◆ Exercise goal
Extract the records in full, leaving every picture out.

◆ Records for this exercise

========

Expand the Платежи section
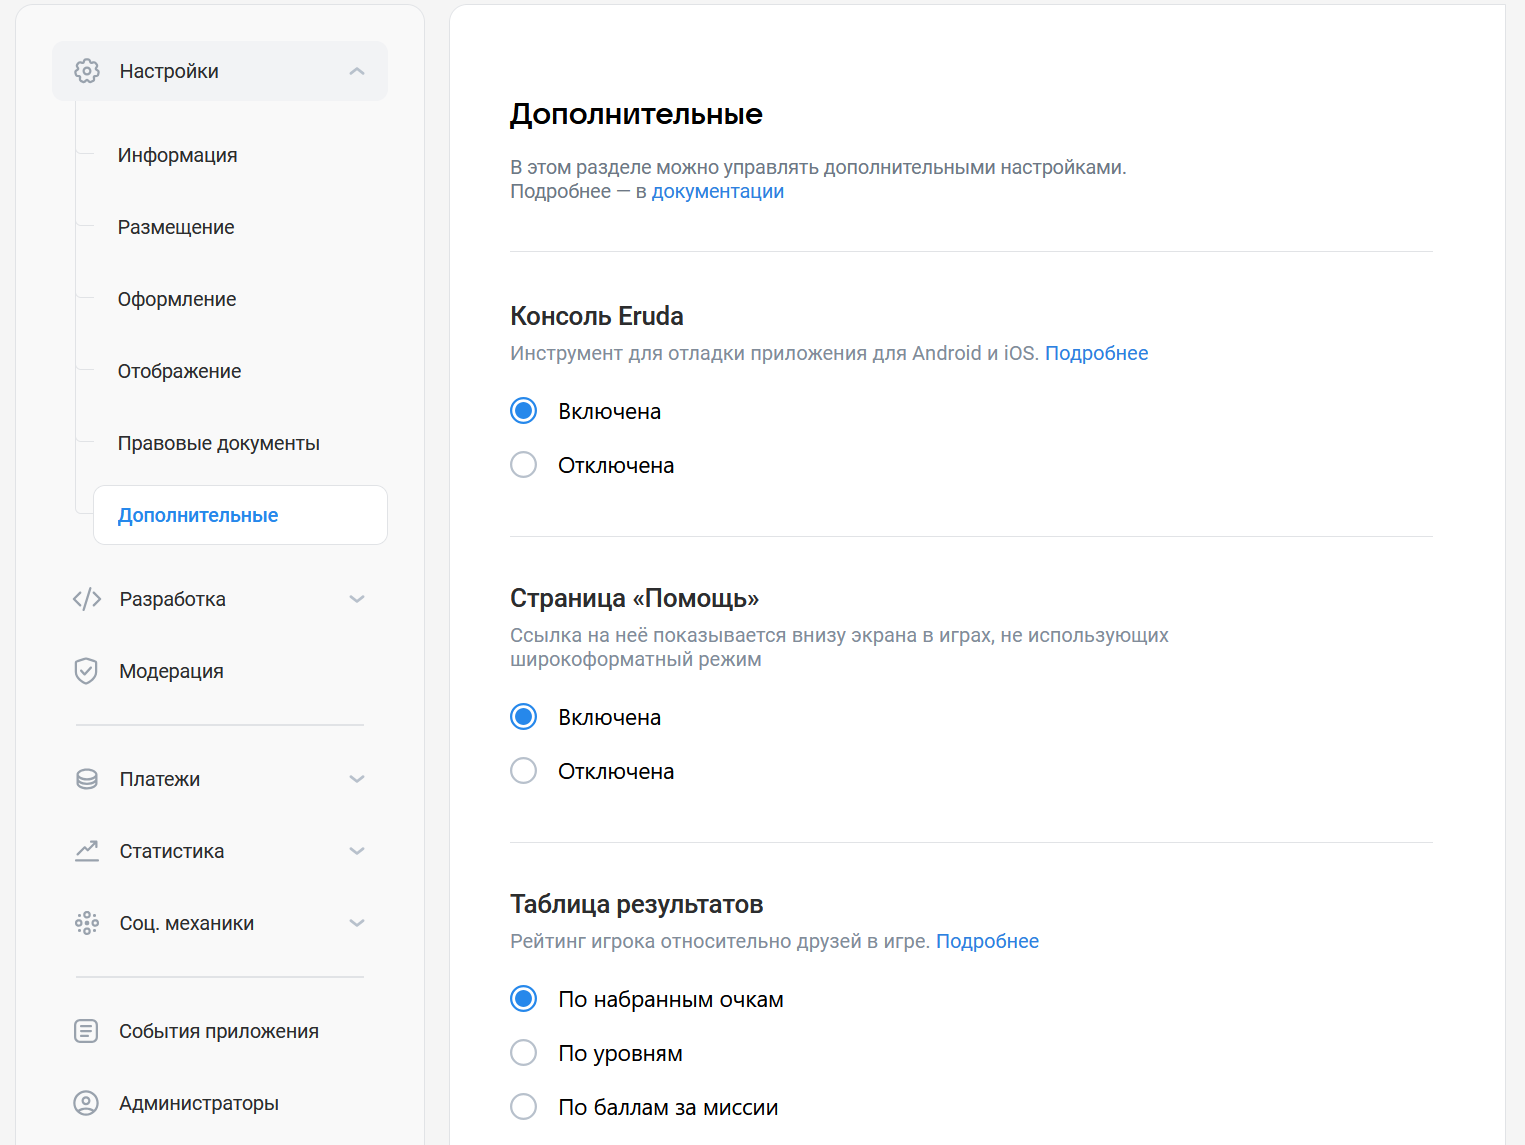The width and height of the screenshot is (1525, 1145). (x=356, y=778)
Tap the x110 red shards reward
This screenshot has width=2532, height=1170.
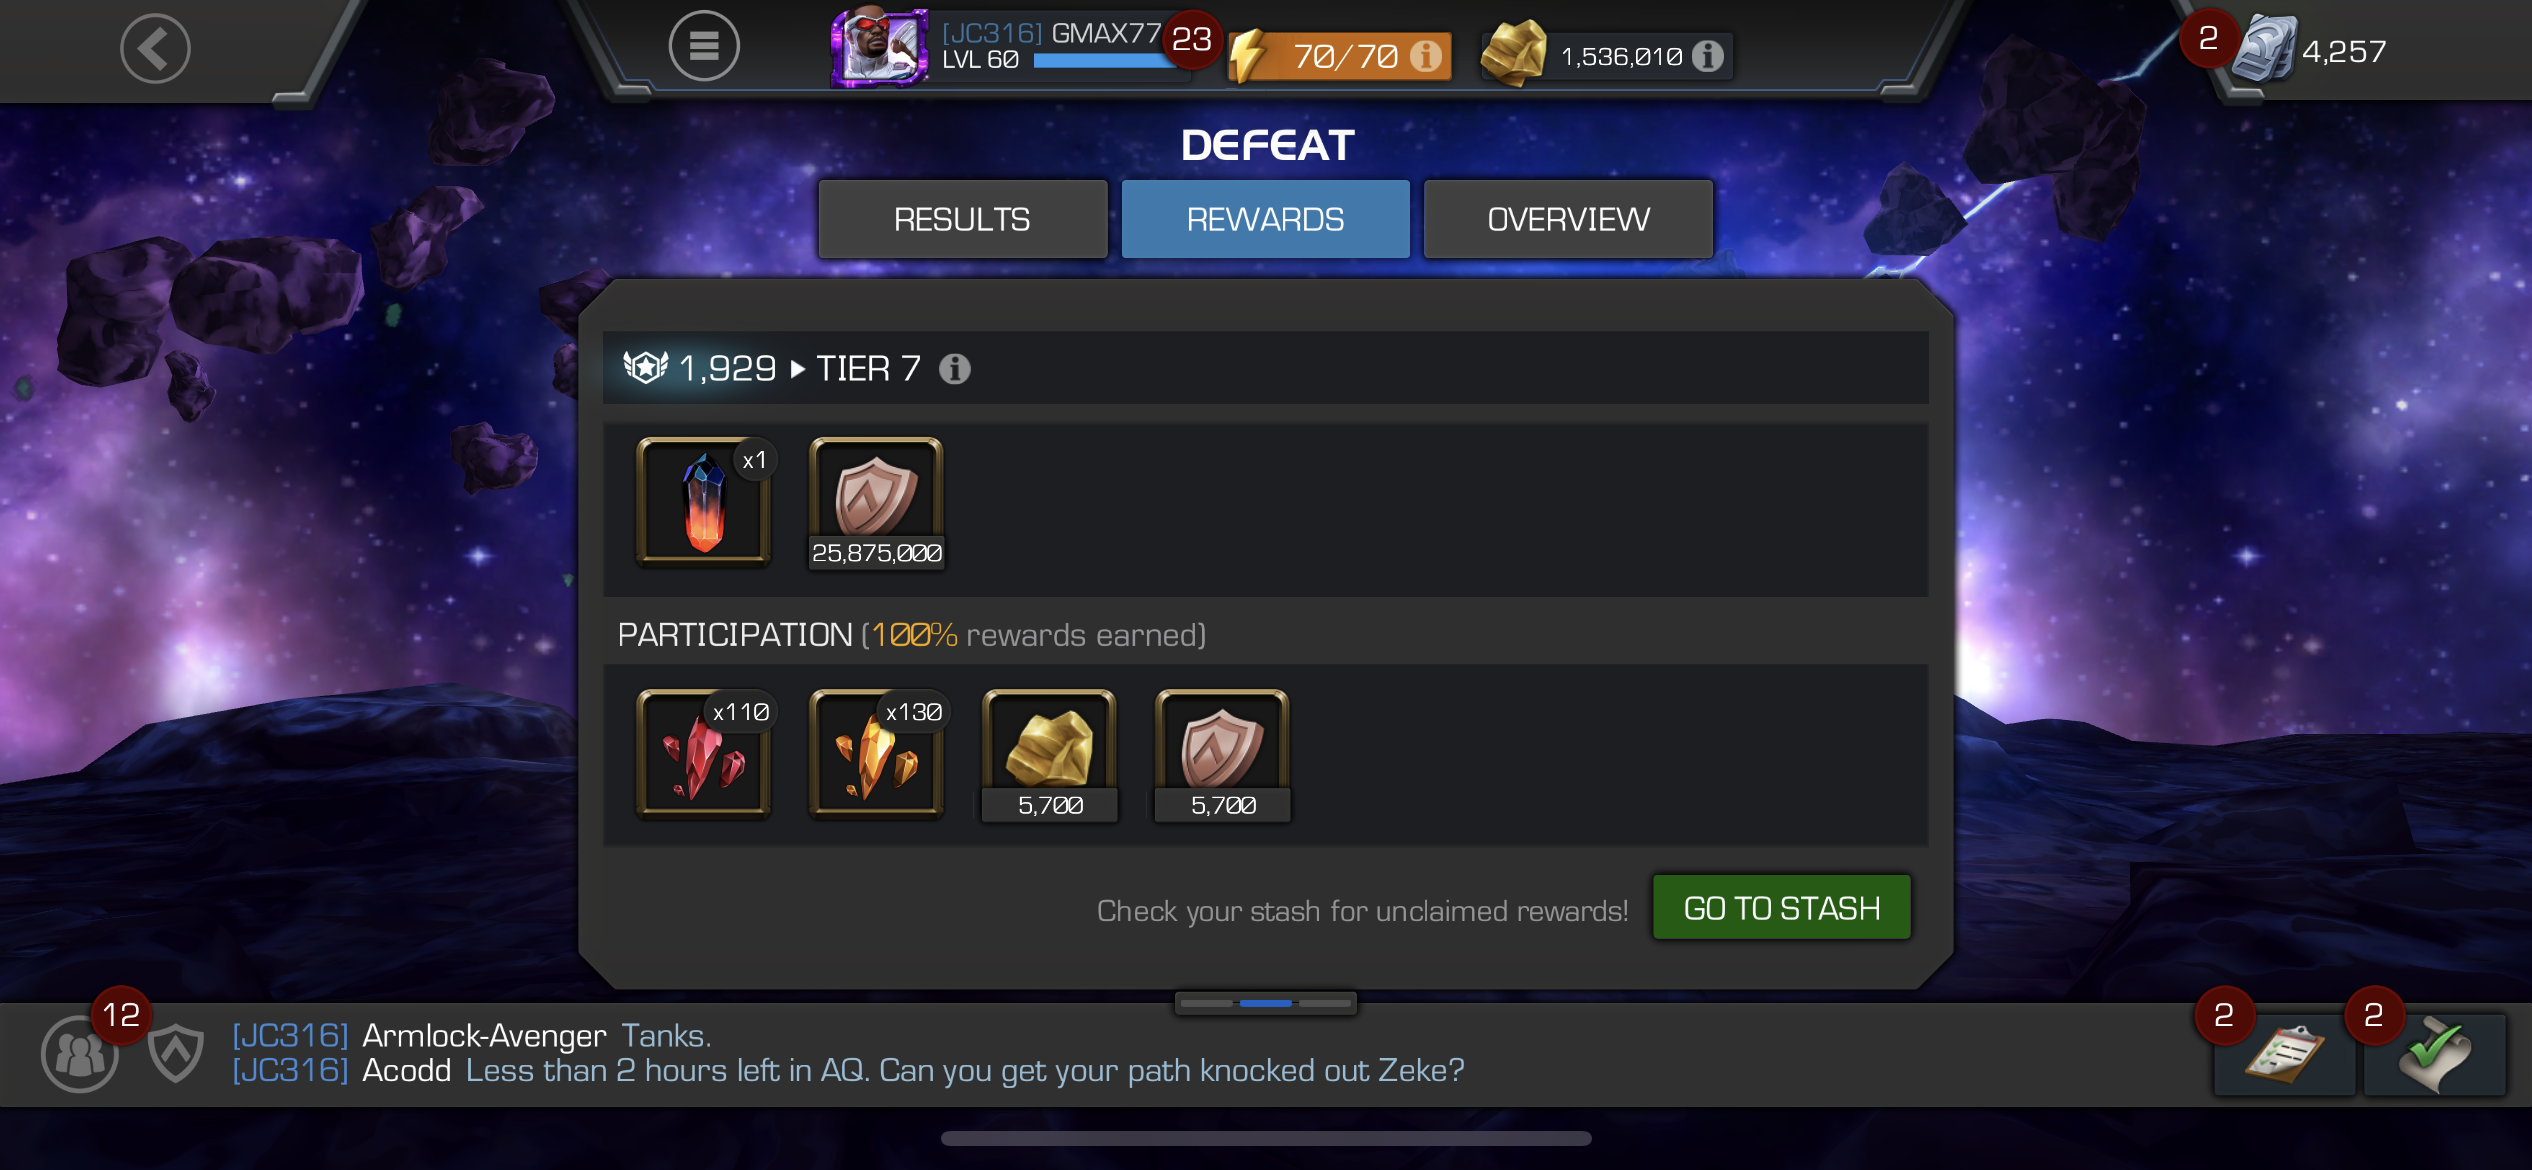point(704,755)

========

◆ Expected answer
Expand the Платежи section
The width and height of the screenshot is (1525, 1145). (x=356, y=778)
Tap the x110 red shards reward
This screenshot has width=2532, height=1170.
point(704,755)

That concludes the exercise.